The audit will be a factual investigation, looking at what each individual does in practice,
how they do it, what contracts they are engaged under, how they are paid etc. This may
also be a good time to audit any off-payroll labour that is not provided through PSCs.
- Consider the knock-on effects: The audit is likely to have knock-on consequences that may require legal advice. As well as determining employment status, you may need legal advice to amend or draft contractual documentation, to advise on the effects on pension liability, and to consider how this change intersects with rules around immigration, the apprenticeship levy, and the gender pay gap reporting figures and strategy. In addition, if liabilities are identified or a revised model for engaging your workforce is required, accountancy advice may be needed to quantify the position.
It is important to be alive to the consequences of an audit and consider privilege. Only legal advice on the employment status of off-payroll labour will be privileged. We have seen non-lawyers offering assistance with audits and advice on employment status determinations which would be discloseable to HMRC and in any subsequent dispute with workers.
2. New reference period rules for calculating holiday pay
The reference period used to calculate holiday pay for workers with variable pay is changing on 6 April 2020.
Currently, this is the pay that a worker receives during the 12 weeks worked prior to taking a holiday. In Williams & Ors v British Airways PLC  IRLR 948 (as applied in Lock v British Gas Trading and Ors  IRLR 645), the ECJ held that holiday pay for the minimum four week leave entitlement under the Working Time Regulations must take into account “normal remuneration” such as contractual or regular patterns of overtime, pay allowances and certain commission payments.

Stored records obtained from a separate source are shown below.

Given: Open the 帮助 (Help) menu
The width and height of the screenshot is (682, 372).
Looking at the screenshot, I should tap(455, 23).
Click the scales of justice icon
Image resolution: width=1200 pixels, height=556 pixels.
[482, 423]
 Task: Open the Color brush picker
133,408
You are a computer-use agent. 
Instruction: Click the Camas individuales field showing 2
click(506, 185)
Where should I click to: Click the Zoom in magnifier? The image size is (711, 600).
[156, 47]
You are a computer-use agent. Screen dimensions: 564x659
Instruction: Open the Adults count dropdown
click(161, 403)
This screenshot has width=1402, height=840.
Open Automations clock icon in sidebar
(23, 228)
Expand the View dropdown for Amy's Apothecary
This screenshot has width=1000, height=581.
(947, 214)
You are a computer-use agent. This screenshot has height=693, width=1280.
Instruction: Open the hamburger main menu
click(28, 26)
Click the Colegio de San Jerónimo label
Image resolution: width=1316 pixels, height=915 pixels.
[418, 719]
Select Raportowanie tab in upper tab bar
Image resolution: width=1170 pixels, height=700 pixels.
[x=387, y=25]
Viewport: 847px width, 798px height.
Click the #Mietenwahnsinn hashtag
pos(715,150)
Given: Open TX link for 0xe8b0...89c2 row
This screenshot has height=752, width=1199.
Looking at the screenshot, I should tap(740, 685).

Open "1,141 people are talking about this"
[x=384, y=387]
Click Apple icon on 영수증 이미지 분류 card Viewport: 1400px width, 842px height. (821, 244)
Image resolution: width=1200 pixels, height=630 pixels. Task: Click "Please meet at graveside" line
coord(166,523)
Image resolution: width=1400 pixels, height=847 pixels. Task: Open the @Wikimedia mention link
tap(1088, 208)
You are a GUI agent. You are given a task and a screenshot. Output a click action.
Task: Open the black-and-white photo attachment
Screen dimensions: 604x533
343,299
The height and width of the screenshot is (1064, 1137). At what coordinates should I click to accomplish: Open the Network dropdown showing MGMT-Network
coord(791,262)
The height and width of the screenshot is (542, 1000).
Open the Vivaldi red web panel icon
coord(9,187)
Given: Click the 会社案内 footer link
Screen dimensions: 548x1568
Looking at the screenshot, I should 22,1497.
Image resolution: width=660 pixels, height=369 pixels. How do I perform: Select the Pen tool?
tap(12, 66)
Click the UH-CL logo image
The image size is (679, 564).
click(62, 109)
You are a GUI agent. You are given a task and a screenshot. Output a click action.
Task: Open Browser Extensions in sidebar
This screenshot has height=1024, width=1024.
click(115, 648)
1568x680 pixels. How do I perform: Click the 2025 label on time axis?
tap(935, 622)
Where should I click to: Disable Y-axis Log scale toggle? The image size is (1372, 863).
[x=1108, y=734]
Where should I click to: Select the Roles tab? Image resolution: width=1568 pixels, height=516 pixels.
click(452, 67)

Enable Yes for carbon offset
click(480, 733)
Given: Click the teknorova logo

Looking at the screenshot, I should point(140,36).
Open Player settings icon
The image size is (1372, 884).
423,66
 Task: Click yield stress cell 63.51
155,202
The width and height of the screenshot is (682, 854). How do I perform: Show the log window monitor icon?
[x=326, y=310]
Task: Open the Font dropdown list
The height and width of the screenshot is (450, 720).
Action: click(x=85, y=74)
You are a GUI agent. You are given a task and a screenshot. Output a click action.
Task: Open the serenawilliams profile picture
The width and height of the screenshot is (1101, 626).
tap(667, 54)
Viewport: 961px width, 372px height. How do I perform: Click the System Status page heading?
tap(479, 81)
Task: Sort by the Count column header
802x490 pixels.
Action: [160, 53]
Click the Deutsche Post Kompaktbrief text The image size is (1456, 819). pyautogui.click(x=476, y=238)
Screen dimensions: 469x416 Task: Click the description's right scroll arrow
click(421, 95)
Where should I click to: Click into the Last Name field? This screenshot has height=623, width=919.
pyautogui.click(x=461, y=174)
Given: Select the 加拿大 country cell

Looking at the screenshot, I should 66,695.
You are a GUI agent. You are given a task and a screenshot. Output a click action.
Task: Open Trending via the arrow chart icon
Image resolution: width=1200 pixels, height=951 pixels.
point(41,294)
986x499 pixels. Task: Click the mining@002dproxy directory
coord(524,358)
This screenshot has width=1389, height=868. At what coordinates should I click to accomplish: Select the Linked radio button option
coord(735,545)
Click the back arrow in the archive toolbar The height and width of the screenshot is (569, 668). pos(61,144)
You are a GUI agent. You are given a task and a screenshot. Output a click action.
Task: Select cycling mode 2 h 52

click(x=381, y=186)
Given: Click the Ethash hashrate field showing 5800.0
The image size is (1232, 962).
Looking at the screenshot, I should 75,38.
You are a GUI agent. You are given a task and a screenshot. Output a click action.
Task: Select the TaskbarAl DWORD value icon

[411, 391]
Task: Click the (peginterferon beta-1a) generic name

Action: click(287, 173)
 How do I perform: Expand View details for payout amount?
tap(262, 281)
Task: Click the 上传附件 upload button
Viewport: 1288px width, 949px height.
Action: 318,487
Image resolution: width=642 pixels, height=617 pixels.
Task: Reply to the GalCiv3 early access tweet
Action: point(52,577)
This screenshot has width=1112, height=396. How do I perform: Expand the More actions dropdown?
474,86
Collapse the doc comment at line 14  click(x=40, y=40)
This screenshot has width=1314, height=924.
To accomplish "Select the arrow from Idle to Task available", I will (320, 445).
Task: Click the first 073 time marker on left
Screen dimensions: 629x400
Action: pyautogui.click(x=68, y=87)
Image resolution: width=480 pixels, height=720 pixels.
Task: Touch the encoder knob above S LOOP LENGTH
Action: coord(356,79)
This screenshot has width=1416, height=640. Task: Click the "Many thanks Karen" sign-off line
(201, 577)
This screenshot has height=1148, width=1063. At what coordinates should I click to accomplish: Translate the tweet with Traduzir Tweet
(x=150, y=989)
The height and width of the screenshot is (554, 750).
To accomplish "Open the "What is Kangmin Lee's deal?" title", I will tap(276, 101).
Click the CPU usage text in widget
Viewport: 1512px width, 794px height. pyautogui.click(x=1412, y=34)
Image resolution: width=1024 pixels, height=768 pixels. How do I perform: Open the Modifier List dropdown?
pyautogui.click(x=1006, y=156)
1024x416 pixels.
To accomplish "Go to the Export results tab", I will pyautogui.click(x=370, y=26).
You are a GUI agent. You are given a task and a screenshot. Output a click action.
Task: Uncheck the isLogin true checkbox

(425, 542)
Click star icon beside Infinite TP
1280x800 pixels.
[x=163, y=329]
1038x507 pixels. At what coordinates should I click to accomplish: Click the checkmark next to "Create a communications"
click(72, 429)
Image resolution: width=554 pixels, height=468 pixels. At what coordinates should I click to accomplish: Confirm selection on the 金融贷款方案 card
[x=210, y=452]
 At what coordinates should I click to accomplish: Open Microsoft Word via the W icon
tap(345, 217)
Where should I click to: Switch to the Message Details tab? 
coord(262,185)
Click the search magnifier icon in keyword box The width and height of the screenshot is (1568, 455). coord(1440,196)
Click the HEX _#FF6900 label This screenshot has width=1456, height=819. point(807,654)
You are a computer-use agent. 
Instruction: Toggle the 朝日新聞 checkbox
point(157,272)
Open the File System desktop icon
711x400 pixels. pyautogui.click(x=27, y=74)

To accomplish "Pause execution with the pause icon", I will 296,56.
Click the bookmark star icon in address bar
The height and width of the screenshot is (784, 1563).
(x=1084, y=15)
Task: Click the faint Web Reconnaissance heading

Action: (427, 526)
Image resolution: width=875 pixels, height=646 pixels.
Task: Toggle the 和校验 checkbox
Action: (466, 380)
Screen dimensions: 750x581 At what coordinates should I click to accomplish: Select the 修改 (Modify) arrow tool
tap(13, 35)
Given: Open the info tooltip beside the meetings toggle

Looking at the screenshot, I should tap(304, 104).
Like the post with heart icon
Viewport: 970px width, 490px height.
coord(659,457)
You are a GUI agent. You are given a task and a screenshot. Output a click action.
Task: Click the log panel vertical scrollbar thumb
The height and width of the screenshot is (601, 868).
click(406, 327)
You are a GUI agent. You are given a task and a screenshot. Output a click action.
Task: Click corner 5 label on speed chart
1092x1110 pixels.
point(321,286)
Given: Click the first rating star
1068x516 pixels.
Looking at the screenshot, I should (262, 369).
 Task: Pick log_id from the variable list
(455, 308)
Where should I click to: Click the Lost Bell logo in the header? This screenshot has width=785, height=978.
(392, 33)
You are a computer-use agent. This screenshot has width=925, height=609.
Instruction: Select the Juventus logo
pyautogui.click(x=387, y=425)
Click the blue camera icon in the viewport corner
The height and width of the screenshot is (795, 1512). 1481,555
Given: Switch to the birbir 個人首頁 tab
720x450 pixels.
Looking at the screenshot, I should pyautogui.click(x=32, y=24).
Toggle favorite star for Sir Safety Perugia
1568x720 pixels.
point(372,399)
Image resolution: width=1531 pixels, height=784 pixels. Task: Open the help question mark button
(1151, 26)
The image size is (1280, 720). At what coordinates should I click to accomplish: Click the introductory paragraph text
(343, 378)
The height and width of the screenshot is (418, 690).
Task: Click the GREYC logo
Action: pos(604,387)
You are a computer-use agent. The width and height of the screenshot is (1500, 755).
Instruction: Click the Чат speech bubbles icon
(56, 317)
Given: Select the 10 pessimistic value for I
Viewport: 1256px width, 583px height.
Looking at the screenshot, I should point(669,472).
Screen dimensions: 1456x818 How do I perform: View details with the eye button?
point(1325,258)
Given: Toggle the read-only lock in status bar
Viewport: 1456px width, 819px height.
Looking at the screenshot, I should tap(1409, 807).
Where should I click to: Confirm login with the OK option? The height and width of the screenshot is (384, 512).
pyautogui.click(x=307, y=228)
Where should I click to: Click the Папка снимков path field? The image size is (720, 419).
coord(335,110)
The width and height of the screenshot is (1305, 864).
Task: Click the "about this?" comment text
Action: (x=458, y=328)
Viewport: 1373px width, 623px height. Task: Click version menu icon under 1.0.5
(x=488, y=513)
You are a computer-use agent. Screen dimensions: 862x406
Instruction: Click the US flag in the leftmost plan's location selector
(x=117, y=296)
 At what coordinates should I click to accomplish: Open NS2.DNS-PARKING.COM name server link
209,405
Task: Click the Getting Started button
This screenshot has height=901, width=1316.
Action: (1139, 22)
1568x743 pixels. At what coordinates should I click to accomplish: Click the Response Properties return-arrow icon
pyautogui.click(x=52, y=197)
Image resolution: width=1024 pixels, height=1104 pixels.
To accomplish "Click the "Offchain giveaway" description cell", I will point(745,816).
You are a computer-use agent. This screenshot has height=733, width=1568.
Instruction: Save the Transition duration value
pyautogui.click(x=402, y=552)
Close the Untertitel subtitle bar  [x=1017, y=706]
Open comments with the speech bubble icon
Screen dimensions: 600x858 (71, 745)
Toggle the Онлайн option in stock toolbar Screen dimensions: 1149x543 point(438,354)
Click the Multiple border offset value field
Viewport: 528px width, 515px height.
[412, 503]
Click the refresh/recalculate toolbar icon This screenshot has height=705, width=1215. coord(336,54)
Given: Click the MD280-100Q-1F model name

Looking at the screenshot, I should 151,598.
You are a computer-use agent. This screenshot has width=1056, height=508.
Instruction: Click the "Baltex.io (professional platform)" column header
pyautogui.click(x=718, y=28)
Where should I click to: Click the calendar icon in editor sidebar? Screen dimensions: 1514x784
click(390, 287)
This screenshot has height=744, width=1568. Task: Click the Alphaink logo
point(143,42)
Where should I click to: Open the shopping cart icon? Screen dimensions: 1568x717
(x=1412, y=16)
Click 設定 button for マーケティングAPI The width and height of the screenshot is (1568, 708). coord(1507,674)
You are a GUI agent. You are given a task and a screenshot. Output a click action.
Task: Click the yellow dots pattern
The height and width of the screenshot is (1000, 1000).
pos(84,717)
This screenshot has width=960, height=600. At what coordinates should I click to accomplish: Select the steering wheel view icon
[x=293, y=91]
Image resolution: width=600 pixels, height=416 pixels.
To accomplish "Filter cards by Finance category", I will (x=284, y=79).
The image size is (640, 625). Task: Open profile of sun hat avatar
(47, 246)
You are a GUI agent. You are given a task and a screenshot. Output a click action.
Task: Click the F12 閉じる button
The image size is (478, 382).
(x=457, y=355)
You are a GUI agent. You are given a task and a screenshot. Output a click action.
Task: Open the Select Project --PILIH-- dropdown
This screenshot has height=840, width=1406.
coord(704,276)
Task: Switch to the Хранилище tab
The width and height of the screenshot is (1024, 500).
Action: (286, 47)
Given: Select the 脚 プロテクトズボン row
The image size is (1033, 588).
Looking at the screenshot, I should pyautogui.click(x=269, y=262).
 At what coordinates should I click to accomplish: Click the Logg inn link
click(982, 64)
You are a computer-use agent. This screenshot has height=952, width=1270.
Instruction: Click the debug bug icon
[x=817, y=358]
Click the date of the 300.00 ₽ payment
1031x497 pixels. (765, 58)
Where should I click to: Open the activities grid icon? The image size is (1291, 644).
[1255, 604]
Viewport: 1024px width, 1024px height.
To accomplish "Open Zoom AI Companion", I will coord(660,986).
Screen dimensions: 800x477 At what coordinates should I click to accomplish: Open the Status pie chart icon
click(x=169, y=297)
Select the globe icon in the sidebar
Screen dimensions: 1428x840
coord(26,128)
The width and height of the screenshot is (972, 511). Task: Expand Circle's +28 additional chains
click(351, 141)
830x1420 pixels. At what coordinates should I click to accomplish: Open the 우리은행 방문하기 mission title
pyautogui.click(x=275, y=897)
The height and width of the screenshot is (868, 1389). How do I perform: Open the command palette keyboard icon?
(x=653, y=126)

This made reference period problematic for workers with variable pay. Fluctuations in pay meant that holiday pay would be higher if leave is taken immediately following peaks and lower holiday pay if it is taken following troughs.
Come 6 April 2020, the reference period will be change to 52 weeks, or the number of weeks of employment if a worker has been employed for less than 52 weeks.
What you need to do
- Consider when and how to make the change: For the purposes of holiday pay, many organisations begin their holiday year on 1 January. If that is the case, employers need to decide whether to change the way they calculate holiday pay on 6 April, or at the start of your holiday year. Organisations will need to consider the cost and practical issues which can arise, such as holiday carry over.
- Consider how you calculate holiday when if pay varies: Many employers have been considering how to include variable pay in holiday pay. Whilst the change in the law only affects the reference period, April 2020 may be a good time to review how employers calculate holiday pay more broadly. Advisers looking at this will need to consider how changing pay moving forward affects historic claims and manage employee relations.
Although these legal reforms may seem minor at first sight, they require legal input. Many have legal and financial consequences. Preparation is key to success here and the companies that start work on these changes now will be in a good position going into 2020.